– И вообще, – поддакнула Алёна, – «Фордов» много, а я одна.
– «Форд» у меня тоже один, – тоскливо сказал Леший. – Ну все, тронулись, вознеся молитвы вышним силам. Авось оберегут. Отче наш, иже еси на небеси... то есть на небесех... да святится имя твое...
Алёна скрыла улыбку и сделала самое постное выражение лица.
Добирались они до Падежина не так долго, как опасалась Алёна, – всего какой-то час. Или чуть больше. Никакие злодеи на них по дороге не нападали – может, побоялись, а может, злодеев просто не оказалось в наличии. Так или иначе, они вполне благополучно добрались до дома Феича и постучались в дверь, как те бедные котятки, которые некогда явились просить тетю кошку выглянуть в окошко. В окошко не в окошко, но в дверь Феич выглянул и так вытаращил глаза, что Алёне всерьез показалось: они вот-вот продерутся сквозь лохмы его власов, заслонявших физиономию, и разбегутся в разные углы его замусоренной жилухи, где отыскать их будет очень непросто.

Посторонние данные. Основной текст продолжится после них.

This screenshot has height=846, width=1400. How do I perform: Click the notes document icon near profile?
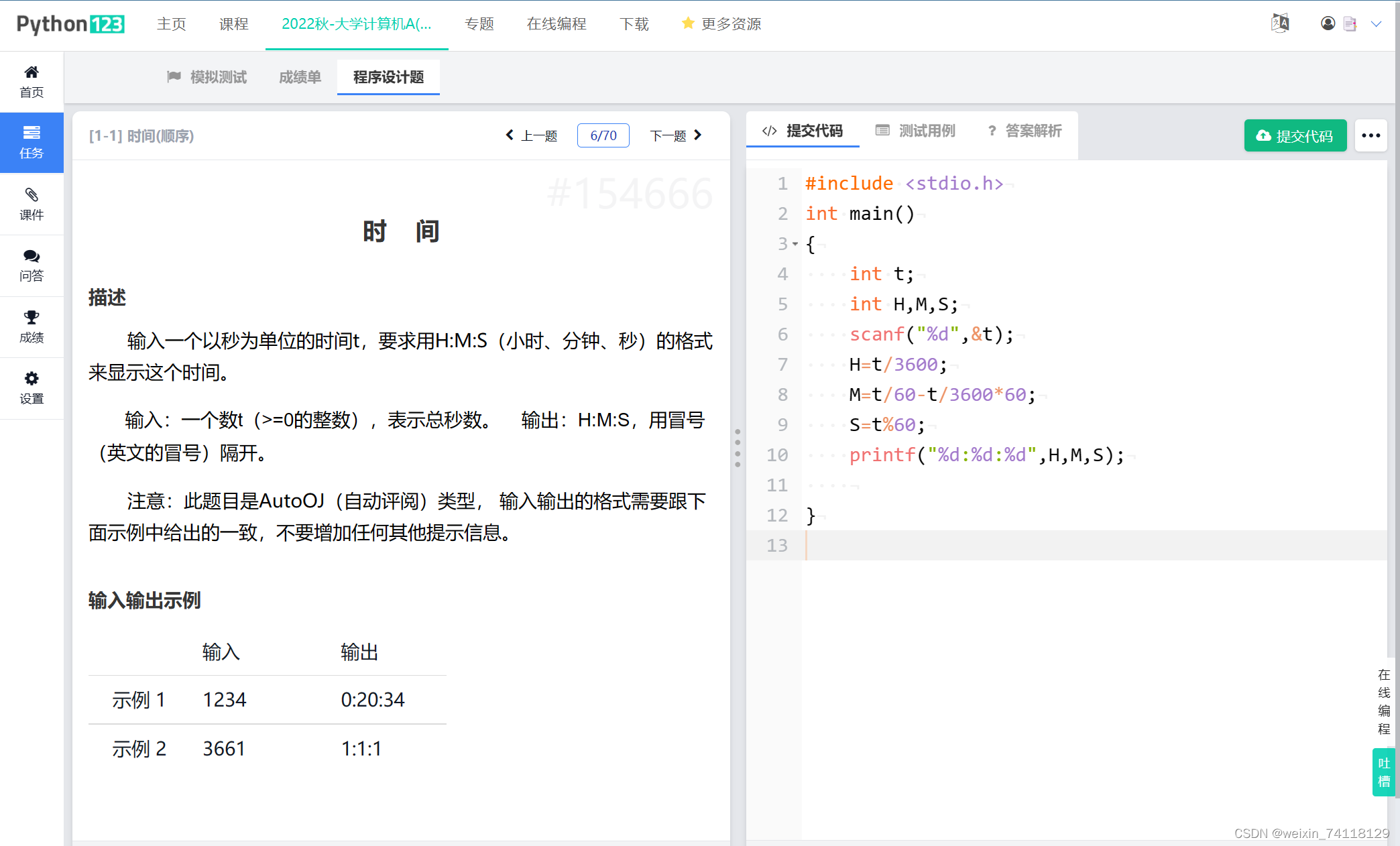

Из записок Вассиана Хмурова
Если бы я не сунул в рюкзак эту тетрадку в клеенчатой обложке, куда записывал в свое время рассказы дядьки Софрона, если бы у меня не оказалось огрызка химического карандаша, я, наверное, сошел бы с ума здесь, где я сейчас нахожусь, куда попал по своей глупости и злой судьбе. Самое трудное теперь – сделать так, чтобы Тимоха не заметил, что я пишу, что у меня есть тетрадка – моя последняя отдушина, мое спасение, мое самое драгоценное достояние. Да, самое драгоценное, несмотря на то что я ищу золото, этот чертов клад! Я сам накликал на себя беду. Но кто мог знать, как все обернется, тогда, много лет назад, когда я записывал страшноватые волшебные легенды, когда проникся ими настолько, что и сам уже не мог отличить в них небыль от правды, когда наезжал в Нижний и искал типографию, в которой мог бы напечатать свою книжку, когда получил невеликий тираж и частью раздарил его, а частью спрятал в нашем старом доме в Ковалихинском овраге, в том доме, который потом сгорел.

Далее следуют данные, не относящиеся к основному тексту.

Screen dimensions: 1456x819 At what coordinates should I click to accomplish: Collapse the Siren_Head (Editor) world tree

Это было в 14-м году. Мы как раз собрались было с Дуней перебраться в город окончательно, я знал, что мне будет спокойней, если она станет жить в Нижнем, – все же здесь ее сестра. Даша вроде успокоилась, замуж вышла, дочка у нее растет... Мы уже складывали свое небогатое имущество и решали, как быть: дом в Падежине продать или просто заколотить. И вот в ту пору я наведался в Нижний, глядь – а дома на Ковалихе нет, и ничего не осталось ни от родительского наследства, ни от бумаг моих, ни от книг, ни от вещей – ни-че-го. Я принял это как знак судьбы, как знак того, что к прошлому нельзя вернуться, нужно искать иное будущее. И отправился к Дуне в Падежино – навсегда.